O ano de 2025 teve 65 conflitos envolvendo ao menos um Estado ao redor do mundo, o maior número já registrado desde o fim da Segunda Guerra Mundial, segundo estudo do Instituto de Pesquisa para a Paz de Oslo
(PRIO) publicado nesta terça-feira (09/06).
"Durante décadas, as guerras civis dominaram os conflitos globais. Agora, estamos testemunhando um ressurgimento perigoso de confrontos diretos entre Estados, impulsionados por rivalidades geopolíticas, disputas de fronteiras e escaladas regionais, particularmente no Oriente Médio", alertou Siri Aas Rustad, principal autora do relatório Conflict Trends.
No total, 153 mil pessoas morreram em razão destes conflitos. Foi o quarto maior índice já registrado desde o fim da Guerra Fria, quando começou a série histórica do PRIO, tendo sido superado somente em 2024, 2022 e 2021. Os últimos cinco anos já registraram mais mortes relacionadas a combates do que as duas décadas anteriores.
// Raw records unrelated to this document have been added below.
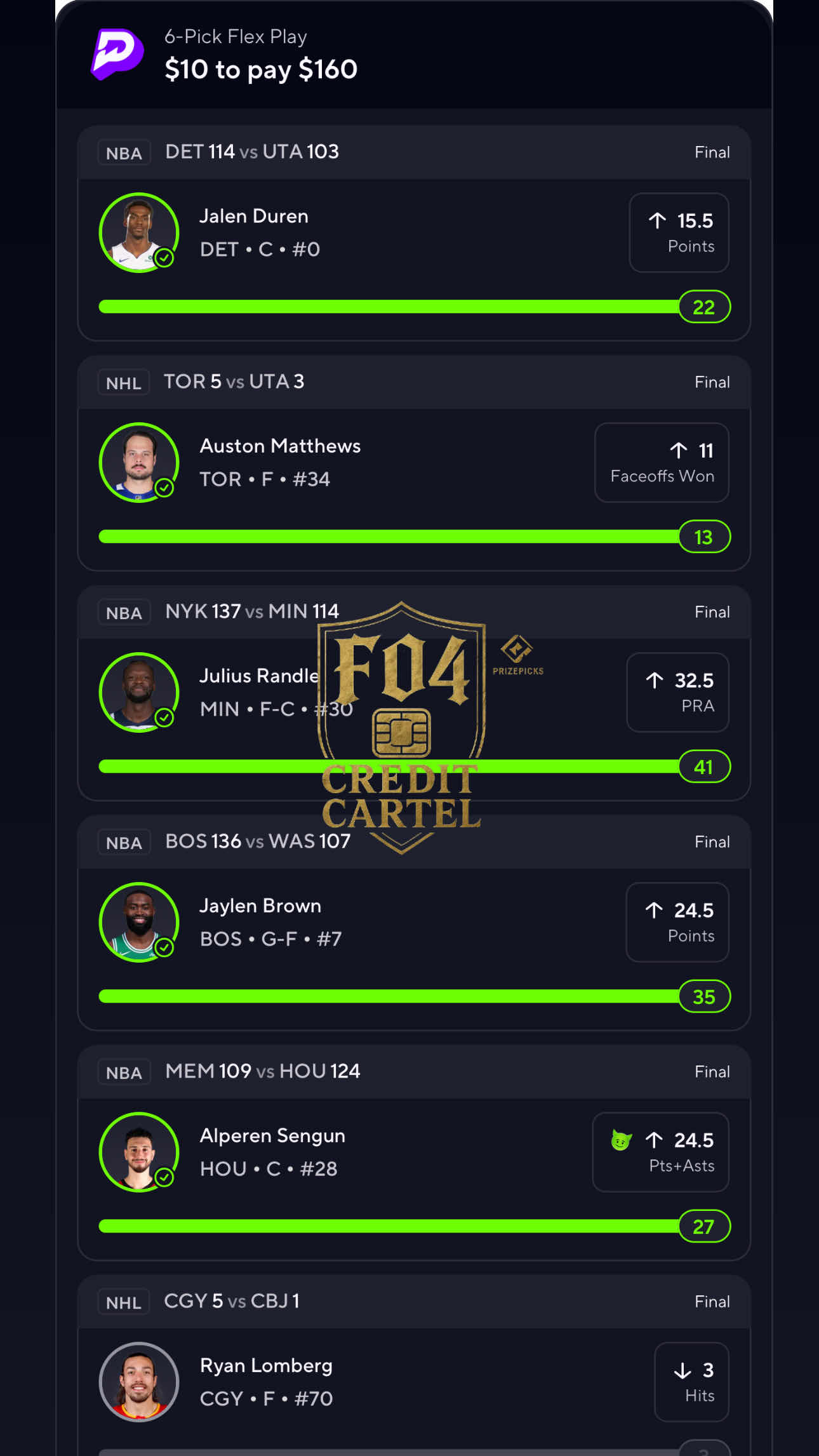Screen dimensions: 819x1456
Task: Click the up arrow on Duren's 15.5 Points
Action: 657,221
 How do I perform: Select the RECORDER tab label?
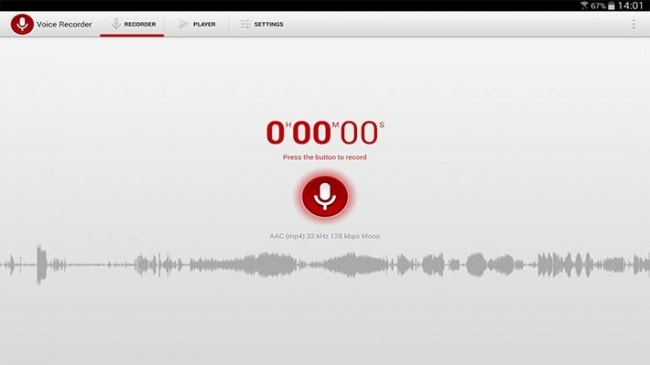[140, 24]
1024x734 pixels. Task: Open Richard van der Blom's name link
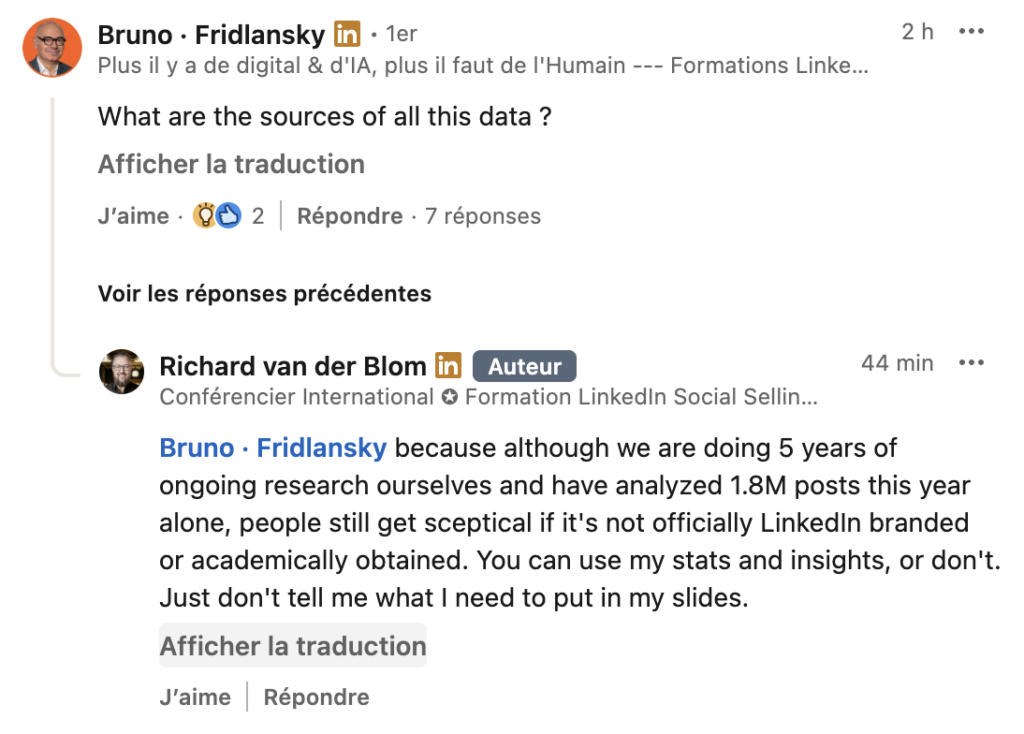293,366
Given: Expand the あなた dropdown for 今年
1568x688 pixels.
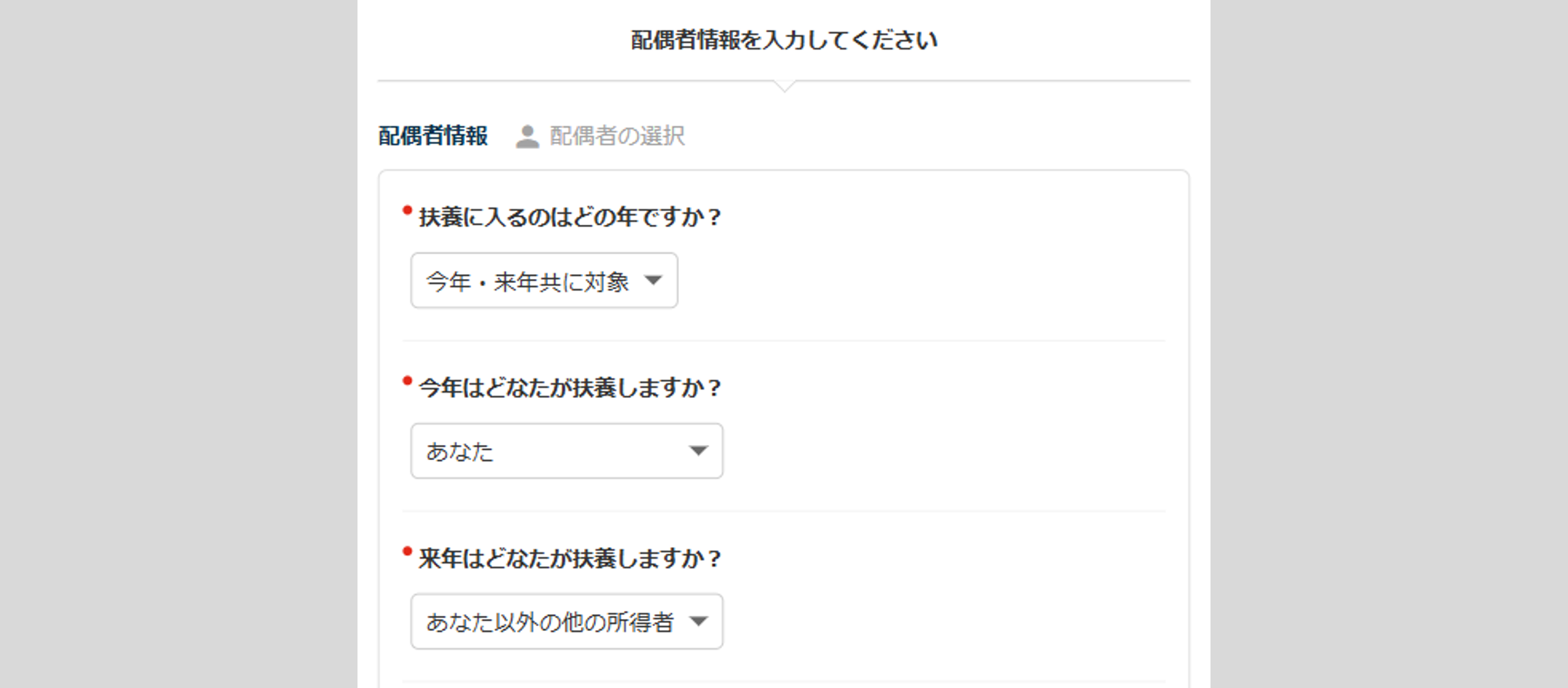Looking at the screenshot, I should coord(566,451).
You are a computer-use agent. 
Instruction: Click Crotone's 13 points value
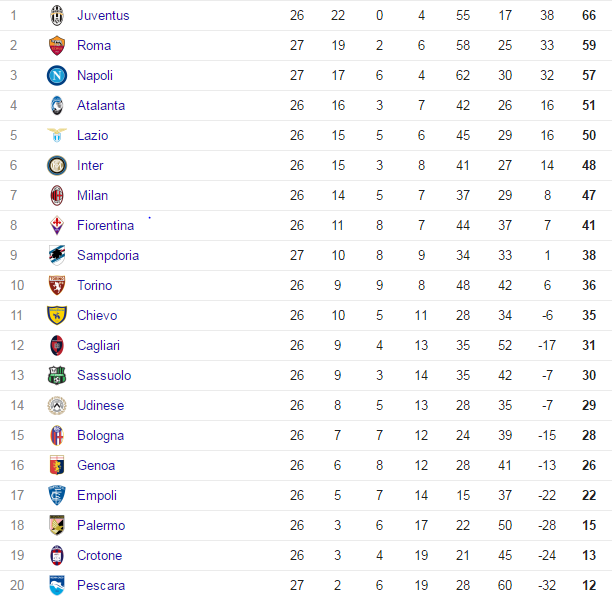pyautogui.click(x=589, y=555)

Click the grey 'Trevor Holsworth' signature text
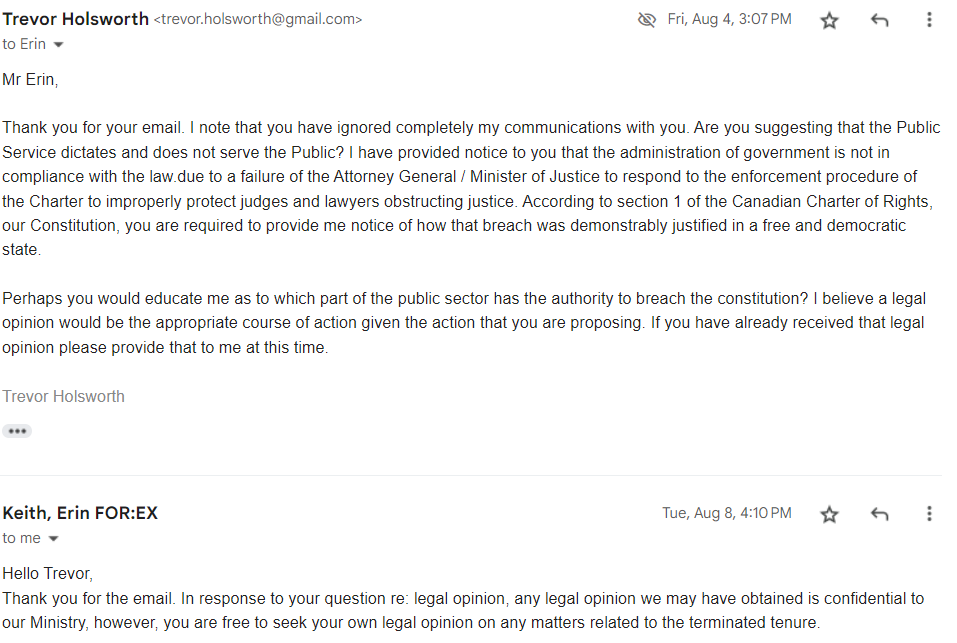coord(63,397)
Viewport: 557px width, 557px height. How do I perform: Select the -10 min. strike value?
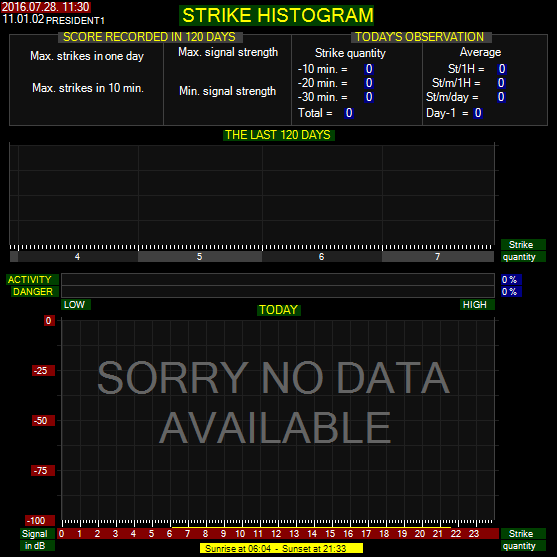pyautogui.click(x=369, y=69)
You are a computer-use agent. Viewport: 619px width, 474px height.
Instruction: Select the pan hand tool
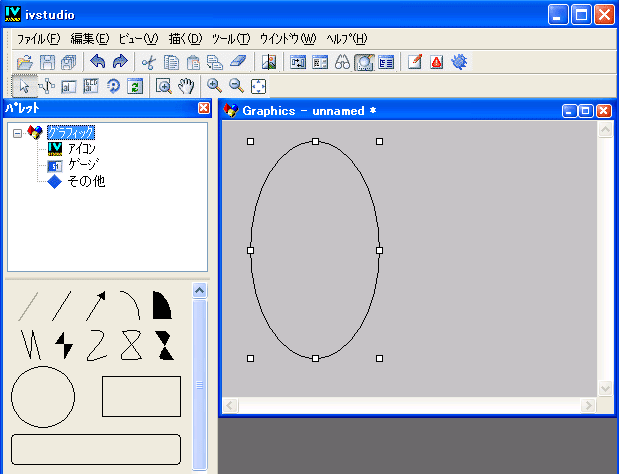tap(185, 86)
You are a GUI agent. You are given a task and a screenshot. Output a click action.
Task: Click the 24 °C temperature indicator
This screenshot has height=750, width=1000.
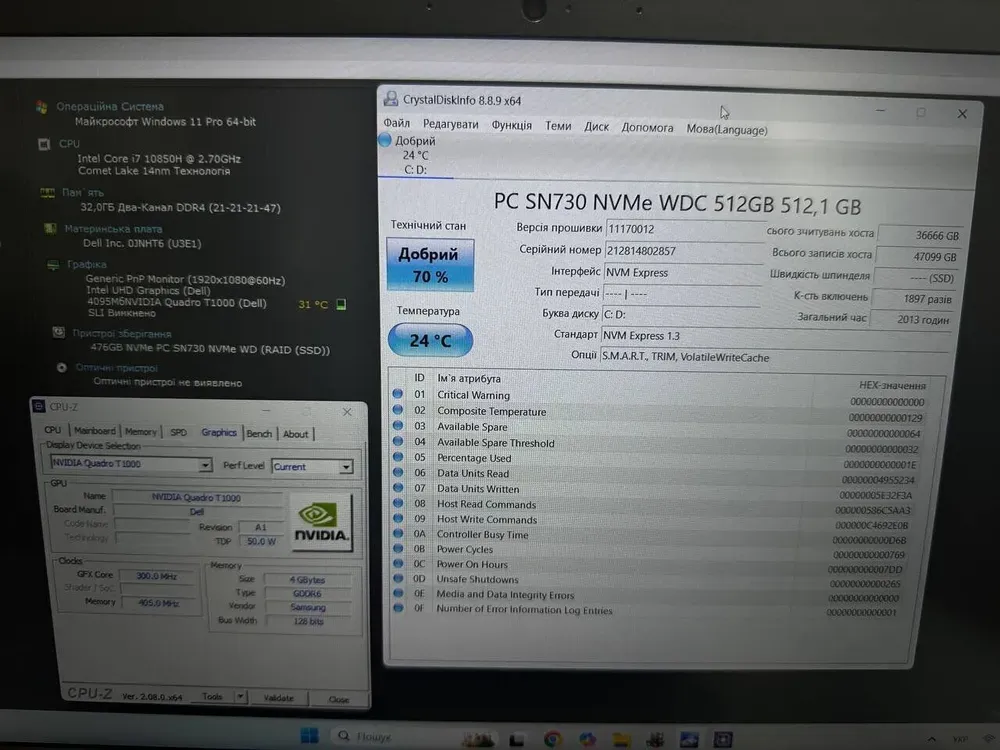coord(429,340)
A estimativa é conservadora, uma vez que não inclui mortes indiretamente provocadas por conflitos – por exemplo, pessoas que morrem depois, em decorrência de seus ferimentos – nem as vidas perdidas como resultado da falta de infraestrutura, cuidados de saúde ou insegurança alimentar.
Violência cada vez mais concentrada
As altas são puxadas pelos conflitos entre Estados, que atingiram um novo pico para os últimos 80 anos, dobrando de 2024 para oito em 2025.
Entre eles, estão a guerra da Rússia contra a Ucrânia, o recrudescimento da violência entre Índia e Paquistão, o agravamento das tensões entre Afeganistão e Paquistão, os confrontos entre Tailândia e Camboja e o conflito regional em expansão envolvendo Israel, Irã, Iêmen e os Estados Unidos.
"O que aconteceu nos últimos cinco ou seis anos é que temos vários grandes conflitos ocorrendo ao mesmo tempo, e eles parecem se substituir uns aos outros. O mundo não tem nenhum intervalo”, acrescentou Rustad. "Isso é diferente do que víamos antes — esse nível continuamente alto de intensidade dos conflitos em escala global."
Trinta e cinco países estiveram envolvidos em todos os conflitos com ao menos um Estado do ano passado. Segundo o PRIO, a concentração geográfica da violência vem aumentando ao longo da última década, à medida que mais países travam diferentes conflitos simultaneamente.
Foi o caso de 19 países em 2025. Dentre eles, destaca-se Israel, que esteve envolvido nas guerras em Gaza, na Síria, no Líbano, no Irã e contra rebeldes houthis no Iêmen. Também Mianmar se envolveu em cinco conflitos, todos eles contra partes civis.
Já Moçambique, Índia, Síria, Iêmen, Afeganistão, Camarões, Mali, Nigéria e Paquistão tiveram três ou quatro conflitos concomitantes. "Essa tendência aponta para uma complexidade crescente na dinâmica dos conflitos, com mais atores envolvidos", afirma o relatório.
África e Américas, epicentro de grupos armados
Enquanto a África foi o continente mais afetado por conflitos envolvendo Estados – foram 29 conflitos em 17 países –, as Américas registram dois conflitos, em Colômbia e Haiti.
No país caribenho, as mortes em combate aumentaram de 200 em 2024 para 1,2 mil em 2025, em razão do "quase colapso da autoridade estatal, um prolongado vácuo político, uma crise humanitária e uma resposta de segurança internacional atrasada," de acordo com o relatório.
Mas, no ranking de continentes mais afetados por conflitos entre grupos armados organizados – isto é, sem a presença dos Estados –, as Américas saltam para o segundo lugar. Foram 32 conflitos no ano passado, sobretudo no Brasil, na Colômbia e no México.
Já em toda a África, foram 34. Juntos, os dois continentes concentraram 91% de todos os conflitos não estatais do mundo
Quando as mortes dos conflitos envolvendo ao menos um Estado se somam àquelas provocadas pelos conflitos não estatais e aos episódios de violência contra civis – quando grupos armados ou Estados usam a força contra populações –, as mortes globais de 2025 saltam para 245 mil.
Foi o terceiro ano mais letal desde o fim da Guerra Fria, sendo apenas superado por 1994, quando houve o genocídio de Ruanda, e 2021, em meio a uma sangrenta guerra civil na Etiópia.